Work required: Rewrite the listing below, replacing "icon" with "symbol" and leaving everything else unchanged. Omit the pictures from your answer.

· · · · · · ·

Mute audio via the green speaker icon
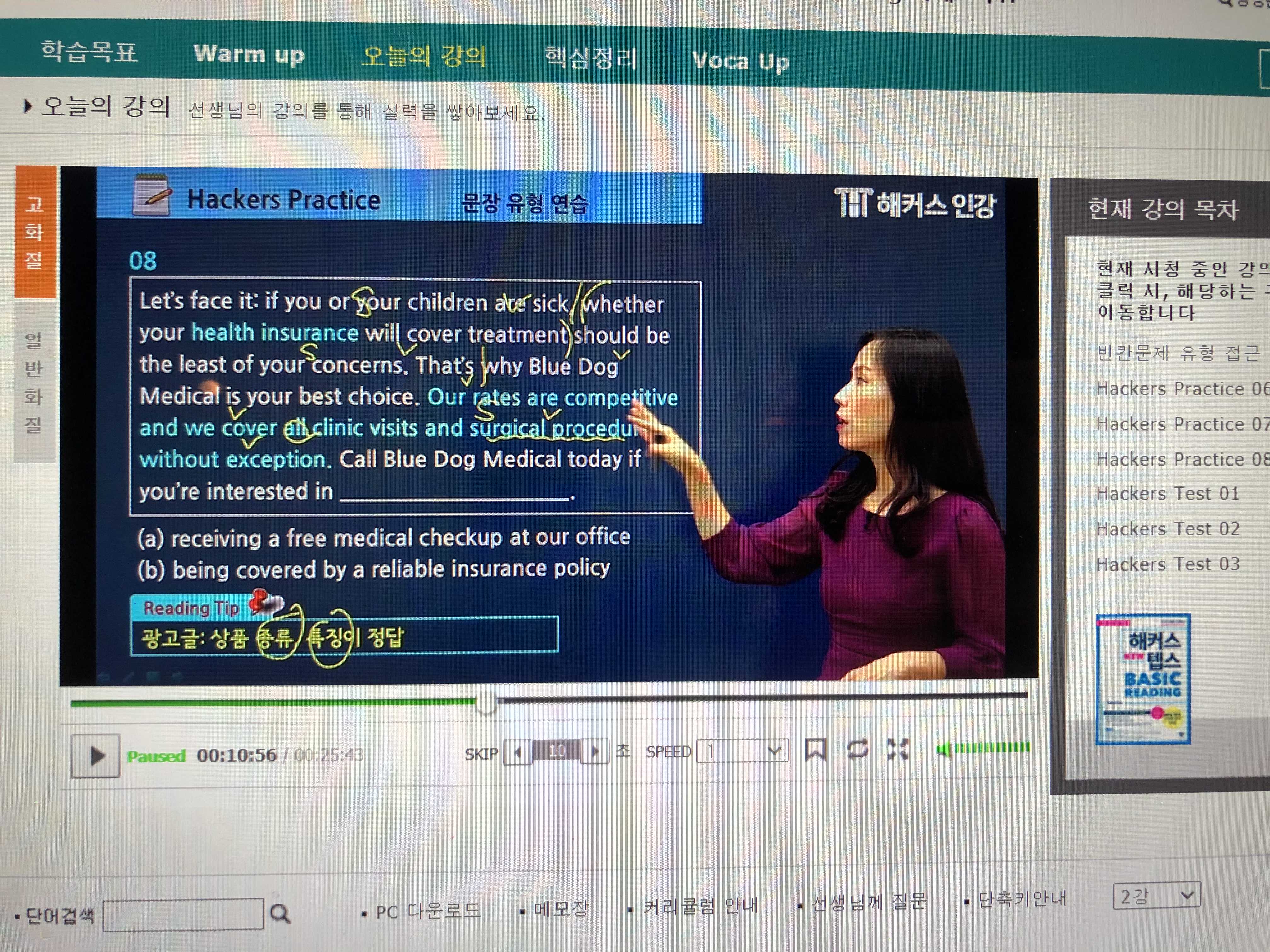 click(x=944, y=749)
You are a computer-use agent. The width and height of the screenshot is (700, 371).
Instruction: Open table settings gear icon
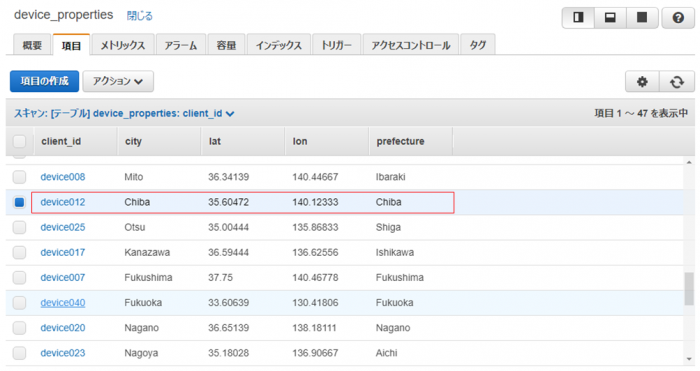point(642,82)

· · · · · · ·

Output for this exercise:
Mute audio via the green speaker symbol
 click(x=944, y=749)
You are a computer-use agent. The width and height of the screenshot is (700, 371).
Instruction: Open table settings gear symbol
point(642,82)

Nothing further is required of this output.